Subject: Re: ARM cache
To: Toru Nishimura <locore64@alkyltechnology.com>
From: Jesse Off <joff@embeddedARM.com>
List: port-arm
Date: 01/16/2005 20:45:31
>> IIRC, context switches are very expensive on arm due to the
>> virtually-indexed L1 cache flushing.  Is the pagedaemon kernel thread
>> the
>> one needing to run this often and therefore competing with ttcp?
>
> pagedaemon is one of "all-kernel-space" runtime context and makes no
> address space switching.  It's true that virtual-indexed nature of ARM
> processor is very ill-fit with Unix style process model OS anyway.

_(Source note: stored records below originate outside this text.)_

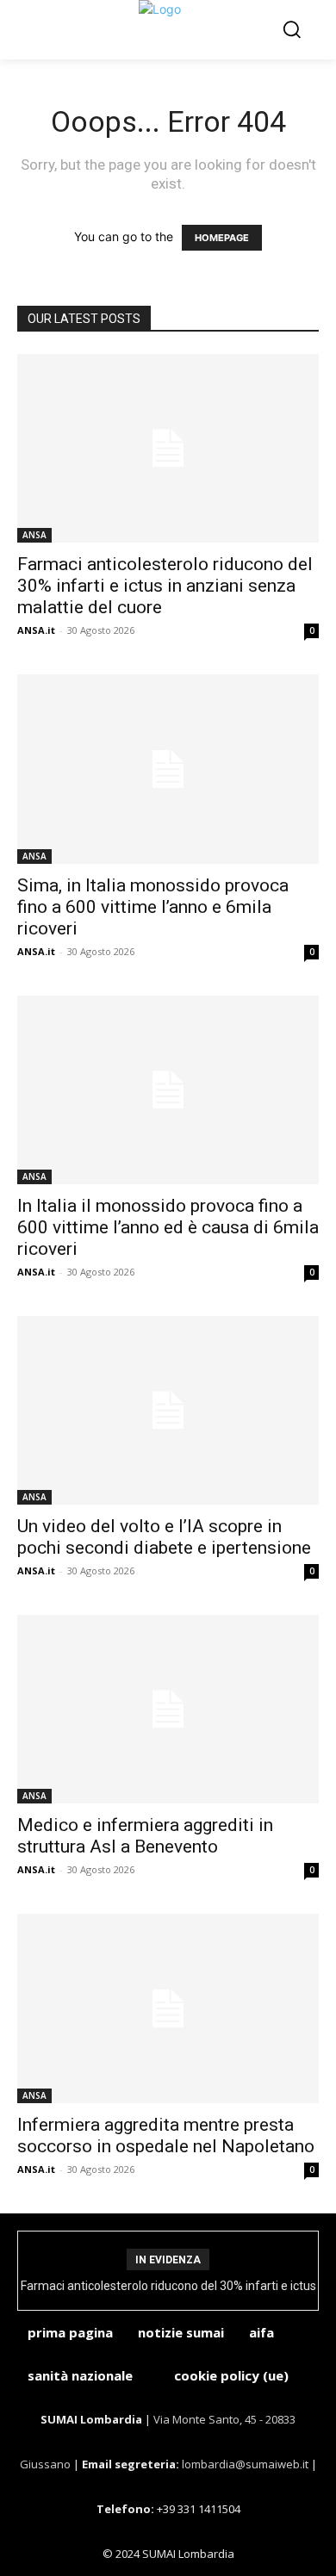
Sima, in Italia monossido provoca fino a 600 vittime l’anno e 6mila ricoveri (153, 907)
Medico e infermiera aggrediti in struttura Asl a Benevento (145, 1836)
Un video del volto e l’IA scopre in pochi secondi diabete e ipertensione (164, 1537)
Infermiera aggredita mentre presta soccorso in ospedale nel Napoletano (165, 2135)
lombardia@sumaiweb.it (246, 2464)
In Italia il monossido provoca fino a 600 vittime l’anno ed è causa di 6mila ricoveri (168, 1227)
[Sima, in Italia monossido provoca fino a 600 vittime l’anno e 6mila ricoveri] (168, 768)
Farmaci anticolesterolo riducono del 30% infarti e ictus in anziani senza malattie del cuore (165, 586)
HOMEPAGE (222, 238)
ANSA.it (36, 630)
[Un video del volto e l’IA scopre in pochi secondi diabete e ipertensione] (168, 1410)
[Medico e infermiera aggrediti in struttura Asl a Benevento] (168, 1709)
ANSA (34, 535)
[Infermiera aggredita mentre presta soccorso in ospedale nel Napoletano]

True, but involuntary context switches counter are somehow being
incremented nonetheless.  Perhaps its time for myself to take a dig in the
schedular code.  Maybe the counter is always being incremented every 100ms
whether or not a context switch actually takes place?

>
>> * bypass most dmamap_sync() and use DMA_COHERENT mappings
>
> I'm afraid ARM cache is not designed for bus snooping.  Given relatively
> high associativity with small capacity in size the possiblity of cache
> inconsistency is statistically small for real load, however it would
> happen.

I understand that.  What I was doing before was letting the L1 cache cache
my buffers, but then use bus_dma_sync to write-back,
write-back-invalidate, or invalidate individual buffers/address ranges
before/after DMA took place.  My suspicions were that by using uncacheable
mappings, the SDRAM controller on the ep9302 would not issue SDRAM bursts
asynchronously since it would not have a cache-line to fill/writeback. 
Without SDRAM bursts to amortize out the setup bus-cycles, each memory
access would take additional penalties of RAS, CAS, and potentially
PRECHARGE bus-cycles.  If all this happens synchronously and stalls the
processor, one stands to take a ~8 tick penalty @SDRAM speed on each
load/store to these buffers.  In my initial implementation I thought it
worthwhile to avoid that.

What I found was that even though this may have been the case, profiling
revealed a slight advantage to using DMA_COHERENT mappings since the
overhead of the bus_dma calls whittled away any advantage gained by the
above.  Another reason I should have profiled first. :-/

//Jesse Off